Opinions expressed by Entrepreneur contributors are their own.
Franchise Players is Entrepreneur's Q&A interview column that puts the spotlight on franchisees. In celebration of Memorial Day, we're running a series celebrating veterans in franchising. If you're a franchisee with advice and tips to share, email firstname.lastname@example.org.
In the First Gulf War, Jim Lager was stationed in both Iraq and Kuwait. While it isn't immediately obvious how this military experience prepared him to be a hydraulic hose repair franchisee, he took away a major lesson that would serve him well: how to think on his feet. After 3-1/2 years in the business, his ability to think fast while working within a system that he learned in the military has allowed him to thrive as a Pirtek franchisee.
Name: Jim Lager
Franchise owned (location): Pirtek, North Dallas, Tex.
How long have you owned the franchise?
Three and a half years. Joined Pirtek on October 15, 2010.
I stumbled into franchising in 1992. Actually, it was a distributorship that eventually turned into the franchise, Snap-On Tools.
What were you doing before you became a franchise owner?
I was in the Army and once I complete my service, I returned from Germany to get my Master's in Business Administration from the University of Minnesota through the G.I. Bill.
Why did you choose this particular franchise?
They had an entry level program in which I would be able to work my way into owning the business.
How did your experience in the military prepare you for franchise ownership?
In the military they teach you to follow programs and take direction. Yet when a program changes, or in the face of the unexpected, you still have to be able to think on your feet.
How much would you estimate you spent before you were officially open for business?
I was in an entry level program that let me get in without ownership. I had accumulated approximately $20,000 for a down payment and then financed everything else.
Where did you get most of your advice/do most of your research?
I was inexperienced and very lucky. I did very little research and in fact was told not to get involved at the time with Snap-on but I needed a job and the rest worked out from there.
What were the most unexpected challenges of opening your franchise?
Paying sales tax always took me by surprise. When owning your own business there is an abundance of cash flow and you have to be able to manage debt. It may seem daunting at first, but if you stay focused and on track, it should be manageable.
What advice do you have for individuals who want to own their own franchise?
Do lots of research, more than I decided to do. Talk to current and past franchises and then if you decide to go with a franchise.
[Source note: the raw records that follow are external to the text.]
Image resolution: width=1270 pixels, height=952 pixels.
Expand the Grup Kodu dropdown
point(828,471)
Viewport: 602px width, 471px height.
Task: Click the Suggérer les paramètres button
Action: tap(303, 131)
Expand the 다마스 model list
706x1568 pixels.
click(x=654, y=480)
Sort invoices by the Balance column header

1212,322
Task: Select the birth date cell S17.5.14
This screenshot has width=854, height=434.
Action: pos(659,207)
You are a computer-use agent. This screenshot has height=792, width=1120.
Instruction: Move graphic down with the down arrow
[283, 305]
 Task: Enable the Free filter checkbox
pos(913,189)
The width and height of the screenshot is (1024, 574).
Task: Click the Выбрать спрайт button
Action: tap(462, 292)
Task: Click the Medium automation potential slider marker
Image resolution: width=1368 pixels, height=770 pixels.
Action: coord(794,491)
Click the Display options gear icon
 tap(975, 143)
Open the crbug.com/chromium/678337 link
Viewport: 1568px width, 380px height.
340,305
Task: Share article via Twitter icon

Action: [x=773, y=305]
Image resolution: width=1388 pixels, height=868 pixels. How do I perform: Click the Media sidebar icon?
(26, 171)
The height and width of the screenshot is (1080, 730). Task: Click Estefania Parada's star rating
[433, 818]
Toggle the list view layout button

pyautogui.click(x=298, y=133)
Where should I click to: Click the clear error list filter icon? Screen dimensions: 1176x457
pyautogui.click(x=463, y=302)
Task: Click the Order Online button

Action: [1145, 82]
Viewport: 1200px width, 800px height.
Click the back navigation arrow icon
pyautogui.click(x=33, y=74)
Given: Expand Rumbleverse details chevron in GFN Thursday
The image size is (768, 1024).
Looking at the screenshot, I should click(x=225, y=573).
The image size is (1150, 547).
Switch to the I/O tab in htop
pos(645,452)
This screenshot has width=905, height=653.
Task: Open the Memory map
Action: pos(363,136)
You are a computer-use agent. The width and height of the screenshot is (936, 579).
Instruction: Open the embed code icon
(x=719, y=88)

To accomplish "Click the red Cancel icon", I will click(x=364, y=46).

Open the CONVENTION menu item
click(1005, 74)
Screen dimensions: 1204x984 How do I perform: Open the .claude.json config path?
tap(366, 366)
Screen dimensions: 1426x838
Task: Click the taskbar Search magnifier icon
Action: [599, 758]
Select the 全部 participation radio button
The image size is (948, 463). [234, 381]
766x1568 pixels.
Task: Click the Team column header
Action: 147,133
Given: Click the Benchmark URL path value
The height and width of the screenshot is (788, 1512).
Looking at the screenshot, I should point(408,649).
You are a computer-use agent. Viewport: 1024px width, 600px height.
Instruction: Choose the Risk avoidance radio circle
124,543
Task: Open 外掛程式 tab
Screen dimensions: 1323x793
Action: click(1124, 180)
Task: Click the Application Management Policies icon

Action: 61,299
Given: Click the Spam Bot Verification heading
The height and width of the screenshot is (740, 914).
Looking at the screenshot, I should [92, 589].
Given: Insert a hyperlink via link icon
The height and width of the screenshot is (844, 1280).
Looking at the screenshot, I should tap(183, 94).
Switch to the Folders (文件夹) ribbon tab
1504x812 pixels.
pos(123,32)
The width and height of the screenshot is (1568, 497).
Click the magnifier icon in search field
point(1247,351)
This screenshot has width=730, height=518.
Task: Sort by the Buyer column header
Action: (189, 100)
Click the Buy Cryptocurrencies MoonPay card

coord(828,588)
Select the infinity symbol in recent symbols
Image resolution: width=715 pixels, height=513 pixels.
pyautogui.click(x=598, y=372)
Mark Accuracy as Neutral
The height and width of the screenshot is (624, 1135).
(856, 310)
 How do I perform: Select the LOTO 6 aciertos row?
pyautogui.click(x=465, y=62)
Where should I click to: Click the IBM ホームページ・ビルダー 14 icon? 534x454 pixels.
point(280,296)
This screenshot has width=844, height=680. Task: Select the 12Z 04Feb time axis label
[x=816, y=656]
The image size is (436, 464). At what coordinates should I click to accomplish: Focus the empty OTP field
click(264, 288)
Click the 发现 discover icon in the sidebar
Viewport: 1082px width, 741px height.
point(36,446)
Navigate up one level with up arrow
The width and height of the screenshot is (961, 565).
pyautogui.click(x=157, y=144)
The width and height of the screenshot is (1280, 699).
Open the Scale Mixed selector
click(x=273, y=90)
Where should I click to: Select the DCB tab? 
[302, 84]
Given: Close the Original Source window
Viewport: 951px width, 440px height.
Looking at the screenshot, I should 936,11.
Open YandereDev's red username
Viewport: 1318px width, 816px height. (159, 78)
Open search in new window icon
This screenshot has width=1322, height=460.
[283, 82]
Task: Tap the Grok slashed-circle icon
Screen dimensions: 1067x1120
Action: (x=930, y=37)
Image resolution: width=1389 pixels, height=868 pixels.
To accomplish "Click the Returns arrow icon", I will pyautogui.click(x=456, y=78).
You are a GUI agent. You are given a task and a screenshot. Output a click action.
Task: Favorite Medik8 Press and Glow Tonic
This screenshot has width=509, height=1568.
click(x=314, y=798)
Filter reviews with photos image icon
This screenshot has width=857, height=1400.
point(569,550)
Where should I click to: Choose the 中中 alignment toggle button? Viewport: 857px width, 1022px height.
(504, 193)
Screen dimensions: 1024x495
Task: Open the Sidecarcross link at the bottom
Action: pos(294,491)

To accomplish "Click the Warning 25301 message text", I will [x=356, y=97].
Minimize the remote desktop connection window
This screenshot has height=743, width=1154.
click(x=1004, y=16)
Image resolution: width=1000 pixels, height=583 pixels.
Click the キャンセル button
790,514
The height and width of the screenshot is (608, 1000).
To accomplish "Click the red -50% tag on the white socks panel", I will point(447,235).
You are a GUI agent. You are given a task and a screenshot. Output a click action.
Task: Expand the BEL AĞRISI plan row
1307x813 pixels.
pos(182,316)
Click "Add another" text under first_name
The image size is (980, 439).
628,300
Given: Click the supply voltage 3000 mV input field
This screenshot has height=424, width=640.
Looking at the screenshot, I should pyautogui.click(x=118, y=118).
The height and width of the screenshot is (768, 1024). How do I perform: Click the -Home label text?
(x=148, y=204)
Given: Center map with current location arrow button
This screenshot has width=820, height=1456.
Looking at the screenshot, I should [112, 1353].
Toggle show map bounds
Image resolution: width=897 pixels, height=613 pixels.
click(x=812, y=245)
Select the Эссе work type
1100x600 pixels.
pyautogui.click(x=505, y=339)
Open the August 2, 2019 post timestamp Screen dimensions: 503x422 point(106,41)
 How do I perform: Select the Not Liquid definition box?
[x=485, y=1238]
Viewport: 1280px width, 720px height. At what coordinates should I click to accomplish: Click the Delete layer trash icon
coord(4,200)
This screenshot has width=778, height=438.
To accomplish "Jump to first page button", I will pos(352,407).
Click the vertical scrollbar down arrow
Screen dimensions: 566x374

There will be nay-sayers, don't listen to them. Be positive and follow the program. If not 100 percent you better follow the program 90 percent and just tweak 10 percent to make it fit you. Don't change everything and re-invent the wheel.
What advice do you have for other veterans who want to own their own franchise?
A franchise is a program just like the military. If you can find one that fits you and you can be passionate about, it will be very familiar and easy to follow the program.
What's next for you and your business?
Continue growing the Pirtek brand. We have been keeping good work gaining numerous jobs. We have been working on flight simulators and other aspects that involve Pirtek's assistance. I look forward to expanding more outreach throughout the greater Dallas area and perhaps even expand out of state.